Skip to content

injective keys - 75%+ faster expansion, 50% reduction in file size, massive allocation reduction && Soundness#993

Open
kans wants to merge 7 commits into
mainfrom
kans/ggreer/injective-keys
Open

injective keys - 75%+ faster expansion, 50% reduction in file size, massive allocation reduction && Soundness#993
kans wants to merge 7 commits into
mainfrom
kans/ggreer/injective-keys

Conversation

@kans

@kans kans commented Jul 1, 2026

Copy link
Copy Markdown
Contributor

Pebble: injective grant identities + sorted-ingest grant expansion

Summary

This PR makes grant expansion on the Pebble engine fast and predictable for very
large datasets by fixing two compounding problems: grant/entitlement IDs were
not injective
(distinct logical entities could collide, and equal entities
could carry unequal IDs), and expansion emitted grants out of key order,
turning the LSM write path into a write-amplification machine.

On a production-scale benchmark (3.68M base grants expanding to 57.7M), a full
projection expansion + index build + save went from ~285s to ~164s (-43%),
while also shipping a fully consolidated artifact (compaction debt ~0) instead
of a partially-compacted one.

*-*-*

Answer these from the pull request above.
(a) On which engine does the pull request speed up grant expansion?
(b) In the production-scale benchmark, how many base grants expand to how many grants?
(c) How long did the full projection expansion, index build and save take before and after the change?

Collected data:
*-*-*

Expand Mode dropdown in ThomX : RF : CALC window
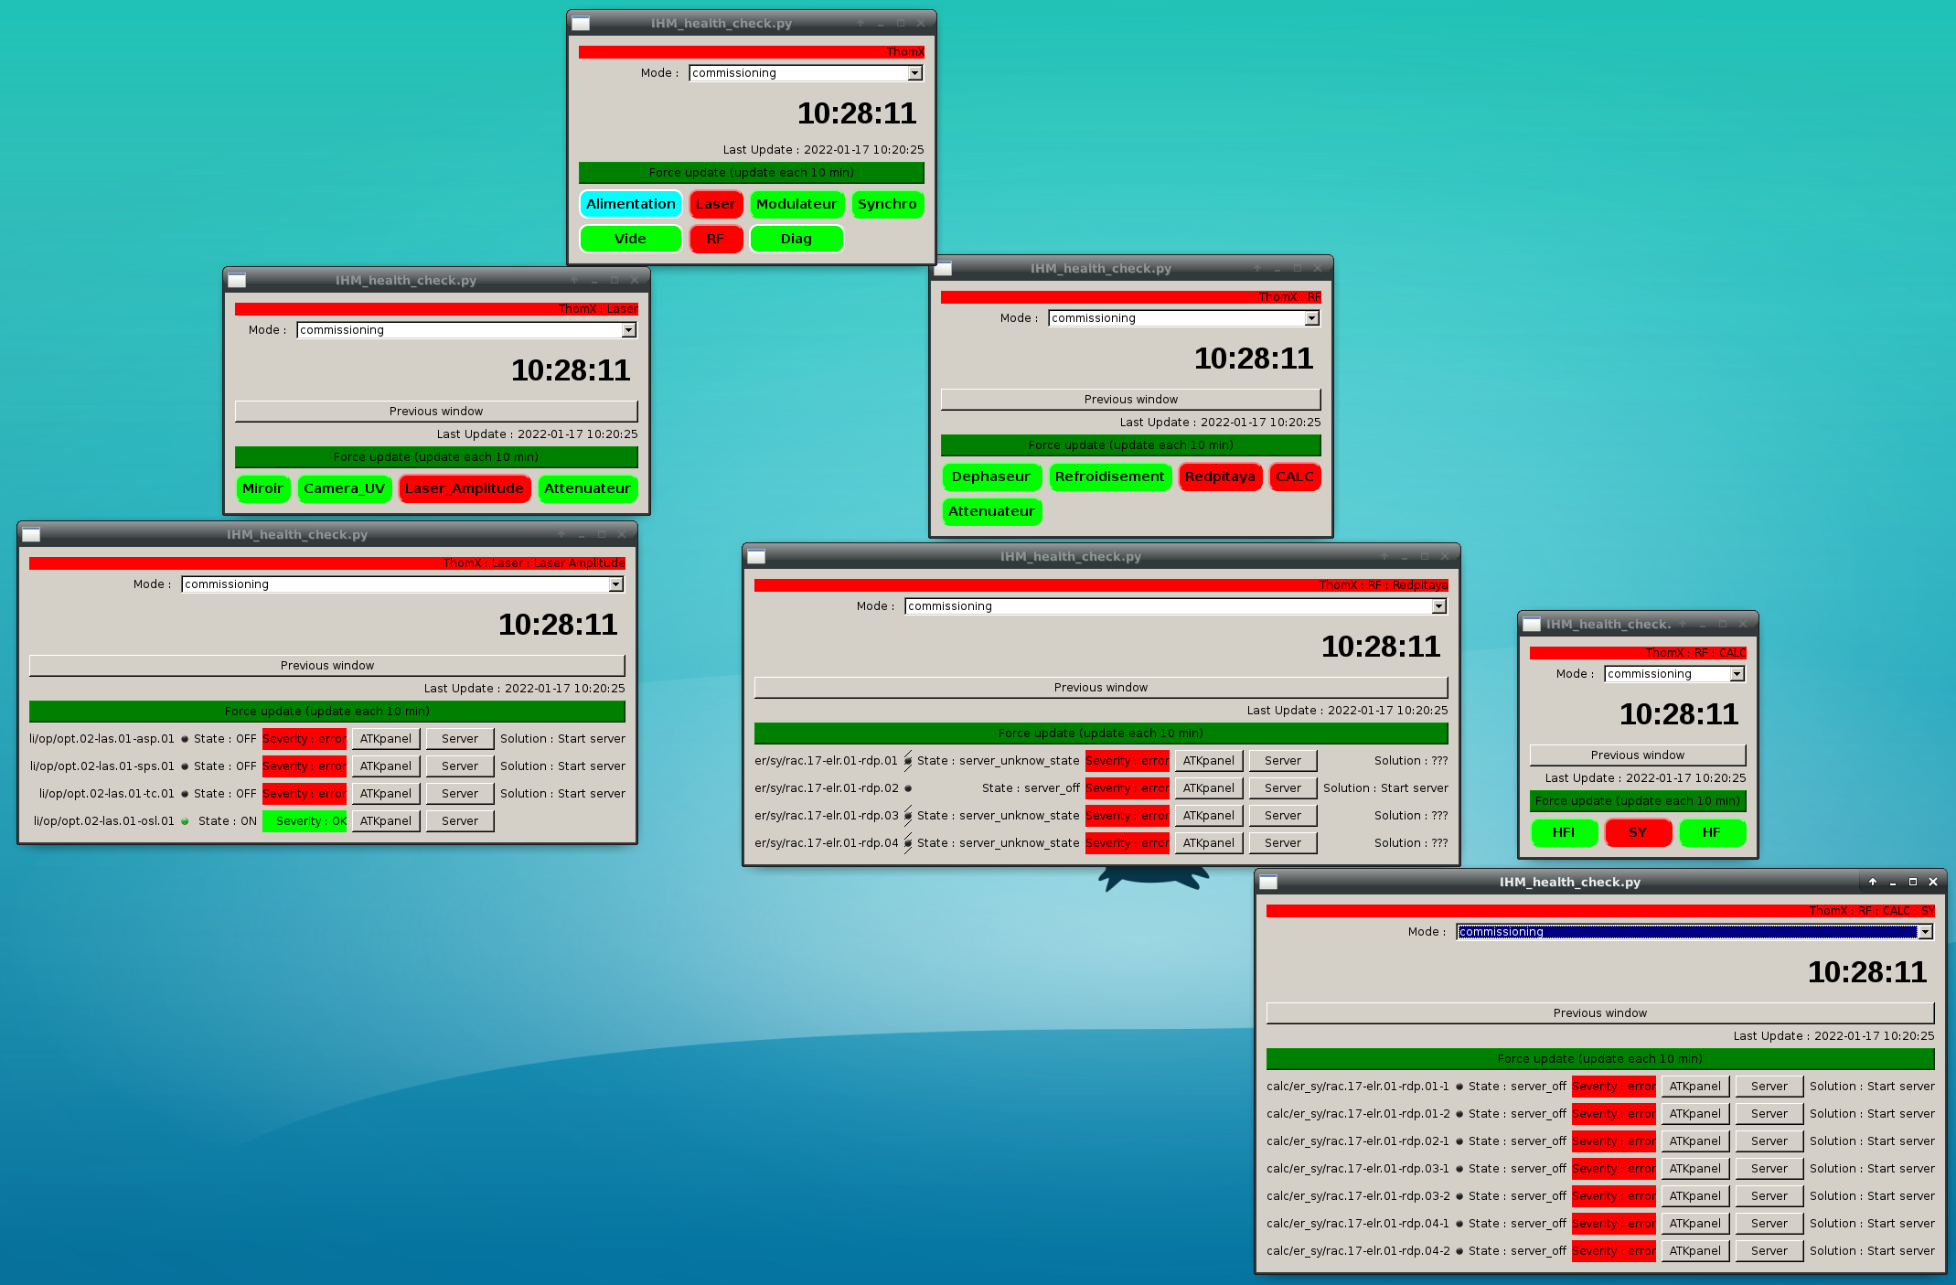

*-*-*

Task response:
(a) The Pebble engine.
(b) 3.68M base grants expand to 57.7M.
(c) About 285s before and about 164s after, a 43% reduction.